The mortality data for 59-year-old men shows that the top causes of death are heart disease, cancer, and COVID-19. Heart disease alone accounted for 7,206 deaths, while cancer caused 5,519 deaths, and COVID-19 was responsible for 4,335. Accidents (including overdoses) also resulted in a high number of deaths, with 2,508 recorded fatalities. Liver disease caused 1,257 deaths, while diabetes caused 1,090, and chronic lower respiratory disease was responsible for 750 deaths.

Suicide resulted in 602 fatalities among 59-year-old men, while kidney disease caused 356 deaths, and septicemia caused 301 deaths. The remaining causes of death (excluding homicide, HIV, and pneumonitis) caused less than 300 deaths each. Congenital malformations were responsible for 76 deaths, peptic ulcer caused 45 deaths, nutritional deficiency caused 43 deaths, and Alzheimer’s disease caused 29 deaths.

The data indicates that heart disease, cancer, COVID-19, accidents, and liver disease are the leading causes of death among 59-year-old men. Moreover, suicide and kidney disease also contribute significantly to mortality for this age group. Overall, this highlights the importance of proactive healthcare practices and preventative measures that can help reduce the incidence of these conditions and ultimately promote better health outcomes for the population.

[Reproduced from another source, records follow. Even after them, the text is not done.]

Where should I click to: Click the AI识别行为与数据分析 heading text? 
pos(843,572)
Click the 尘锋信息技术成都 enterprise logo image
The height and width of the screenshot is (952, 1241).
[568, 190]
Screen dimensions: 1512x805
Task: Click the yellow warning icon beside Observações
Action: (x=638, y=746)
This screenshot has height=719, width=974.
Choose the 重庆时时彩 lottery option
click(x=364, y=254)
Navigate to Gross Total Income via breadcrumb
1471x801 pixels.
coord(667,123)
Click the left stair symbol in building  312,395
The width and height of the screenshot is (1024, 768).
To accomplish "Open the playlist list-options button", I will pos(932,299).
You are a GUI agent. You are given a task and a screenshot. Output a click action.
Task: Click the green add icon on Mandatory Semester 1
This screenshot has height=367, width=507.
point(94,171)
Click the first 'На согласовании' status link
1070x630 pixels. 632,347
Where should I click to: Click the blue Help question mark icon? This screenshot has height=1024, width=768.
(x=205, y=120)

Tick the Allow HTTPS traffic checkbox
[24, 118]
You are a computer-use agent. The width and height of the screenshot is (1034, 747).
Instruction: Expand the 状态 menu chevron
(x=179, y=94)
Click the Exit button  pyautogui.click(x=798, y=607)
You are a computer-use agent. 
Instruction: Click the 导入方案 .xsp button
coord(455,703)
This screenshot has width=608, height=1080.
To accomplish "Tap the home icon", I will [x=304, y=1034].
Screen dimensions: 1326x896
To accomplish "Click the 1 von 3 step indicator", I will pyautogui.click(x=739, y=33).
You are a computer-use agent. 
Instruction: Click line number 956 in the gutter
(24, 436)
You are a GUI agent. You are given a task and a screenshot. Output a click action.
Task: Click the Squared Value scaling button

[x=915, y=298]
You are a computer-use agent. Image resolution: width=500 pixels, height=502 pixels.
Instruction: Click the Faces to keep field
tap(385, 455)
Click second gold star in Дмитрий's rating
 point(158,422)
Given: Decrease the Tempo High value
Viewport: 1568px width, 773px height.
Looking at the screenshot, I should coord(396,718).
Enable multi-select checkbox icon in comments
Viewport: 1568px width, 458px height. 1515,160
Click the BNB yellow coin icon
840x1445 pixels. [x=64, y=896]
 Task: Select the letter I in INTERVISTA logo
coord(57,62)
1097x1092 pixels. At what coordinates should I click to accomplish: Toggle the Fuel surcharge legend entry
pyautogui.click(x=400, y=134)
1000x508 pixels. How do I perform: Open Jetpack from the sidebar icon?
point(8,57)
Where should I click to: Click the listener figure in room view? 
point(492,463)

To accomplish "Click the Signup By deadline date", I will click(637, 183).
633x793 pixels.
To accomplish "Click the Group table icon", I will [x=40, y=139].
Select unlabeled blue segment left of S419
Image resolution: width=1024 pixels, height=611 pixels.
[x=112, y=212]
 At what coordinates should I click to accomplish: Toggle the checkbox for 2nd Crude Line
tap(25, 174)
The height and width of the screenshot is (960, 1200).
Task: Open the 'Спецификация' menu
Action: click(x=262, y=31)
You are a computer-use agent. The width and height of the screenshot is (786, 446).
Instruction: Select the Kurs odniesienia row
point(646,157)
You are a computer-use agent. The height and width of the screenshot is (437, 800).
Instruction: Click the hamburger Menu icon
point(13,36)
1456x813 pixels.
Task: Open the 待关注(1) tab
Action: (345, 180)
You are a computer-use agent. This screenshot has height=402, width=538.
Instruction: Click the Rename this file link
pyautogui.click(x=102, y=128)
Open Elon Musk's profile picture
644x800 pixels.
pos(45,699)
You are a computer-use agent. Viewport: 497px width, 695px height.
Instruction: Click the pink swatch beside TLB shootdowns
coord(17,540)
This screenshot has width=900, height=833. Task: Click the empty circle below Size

Common Causes of Death for 59-Year-Old Women

Cause of DeathTotal Deaths
Heart Disease3,419
Accidents (Incl. Overdoses)1,050
Chronic Lower Respiratory Disease768
Liver Disease (incl. Cirrhosis)635
Kidney Disease272
Flu (Non-COVID)211
Pneumonitis Due To Solids & Liquids65
Congenital Malformations61
Alzheimer's Disease55
Viral Hepatitis51
Nutritional Deficiency34
Peptic Ulcer27

The mortality data from the CDC for 59-year-old women shows that cancer is the most common cause of death, accounting for 4,883 deaths. Heart disease and COVID-19 were the second and third most common causes of death, with 3,419 and 2,838 deaths respectively.

Other frequent causes of death among women in this age group were accidents (including overdoses), chronic lower respiratory disease, diabetes, and liver disease. Septicemia, kidney disease, and flu (non-COVID) were also prominent causes of death. Suicide, pneumonia due to solids and liquids, congenital malformations, and Alzheimer’s disease contributed to the total fatality rate as well.

It’s notable that cancer is the top cause of death for women in this age group, followed closely by heart disease. COVID-19 is the third most common cause of death, which speaks to the pandemic’s disproportionate impact on women’s health.

Overall, the data tells us that cancer, heart disease, and COVID-19 are the most significant contributors to mortality among women in their late 50s. Reducing the incidence of these diseases and managing them better through prevention and improved care should always be a priority for public health.